Conceptual image of OSIRIS-REx.
Conceptual image of OSIRIS-REx. NASA/Goddard/University of Ari

The Asteroid 2011MD passing Earth today is quite exciting news for amateur astronomers, while its closest distance of 7,500 miles poses no threat to Earth's inhabitants.

Asteroids are not always so adorable and safe.

Since the formation of the earth, the planet has been hit by numerous asteroids and comets whose orbits bring them into the inner solar system. These objects known as NEOs (Near Earth Objects) still pose a danger to Earth today.

According to Pan-STARRS, there is strong scientific evidence that cosmic collisions have played a major role in the mass extinctions documented in Earth's fossil record.

For every thousand or so of those objects, there is one with an orbit crosses that of Earth, raising the possibility of a future collision, stated the website. In 1991 the U.S. Congress directed NASA to conduct workshops on how potentially threatening asteroids could be detected, and how they could be deflected or destroyed.

Our top representative of planet Earth, NASA, is getting ready to launch missions to investigate a possibly life-threatening asteroid.

NASA's upcoming robotic mission called OSIRIS-Rex (Origins-Spectral Interpretation-Resource Identification-Security-Regolith Explorer) will be led by the University of Arizona.

An unmanned spacecraft will be launched in 2016, aimed at collecting samples from asteroid 1999 RQ36. The space rock is thought to be rich in the building blocks of life, and also carries the possibility of threatening Earth in the year 2182.

Budgeted for approximately $800 million, the mission aims to inject nitrogen into the asteroid and collect the dirt or gravel that gets stirred up. Anything collected by this inverse vacuum cleaner approach not only could give scientists a better idea about the odds of the asteroid striking Earth in 2170, currently at 1-in-1,800, but mights show organic- and water-rich material similar to what possibly seeded early Earth with the ingredients for life, according to Space.com.

The spacecraft is scheduled to arrive at the asteroid by 2020, and bring samples back to Earth in 2023.

Besides collecting rock samples, plans for the 400 days spent near 1999 RQ36 include mapping the inside and outside of the asteroid and investigating the chemistry and mineralogy, according to Space.com. Scientists hope to measure the so-called Yarkovsky effect, which describes how asteroids gain a gentle push from emitting thermal radiation from their night side.

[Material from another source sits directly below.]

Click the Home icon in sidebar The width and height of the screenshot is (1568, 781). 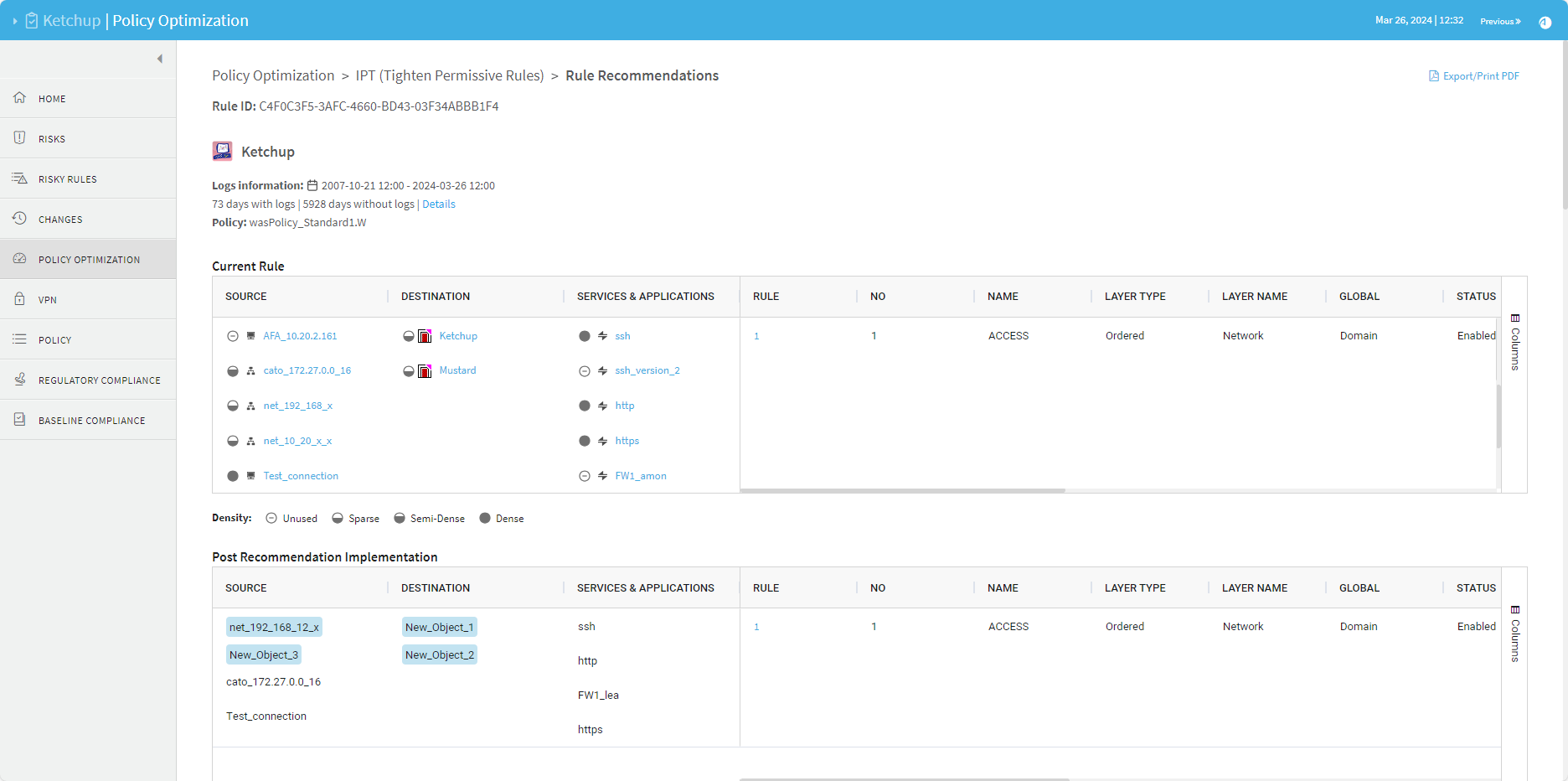19,98
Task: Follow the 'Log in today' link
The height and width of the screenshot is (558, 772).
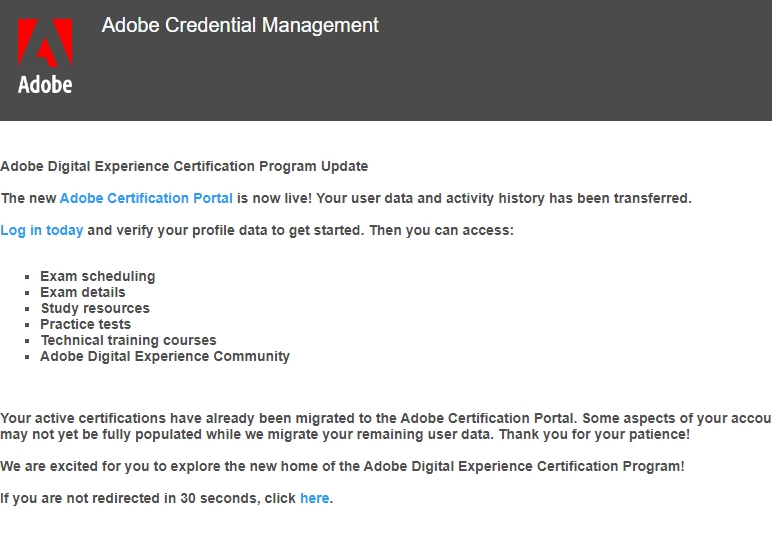Action: (x=42, y=230)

The target asteroid, named 1999 RQ36 after the year it was discovered, measures 575 meters (one-third of a mile) in diameter. That's about the size of five football fields, which prevents it from spinning too fast when the spacecraft approaches. A large supply of loose dirt, or regolith on the surface of the asteroid would allow for easy sampling as well. The asteroid is a primitive B-class carbonaceous asteroid, likely to contain amino acids and other materials that serve as the building blocks of life on Earth. The key to the history of the solar system and the origin of life on Earth may lie in the upcoming close encounter with this asteroid.

While there are over 500,000 asteroids known, 1999 RQ36 is so far public enemy No.1 for space rock scientists, carrying the highest probability of impacting the Earth.

And yet the crisis goes together with an unprecedented opportunity when 1999 RQ36 serves as a time capsule from the early solar system to teach us how life began on our planet.

OSIRIS-REx will explore our past and help determine our destiny, said Dr. Michael Drake, Director of the University of Arizona's Lunar and Planetary Laboratory. It will return samples of pristine organic material that scientists think might have seeded the sterile early Earth with the building blocks that led to life. Such samples do not currently exist on Earth. OSIRIS-REx will also provide the knowledge that will guide humanity in deflecting any future asteroid that could collide with Earth, allowing humanity to avoid the fate of the dinosaurs.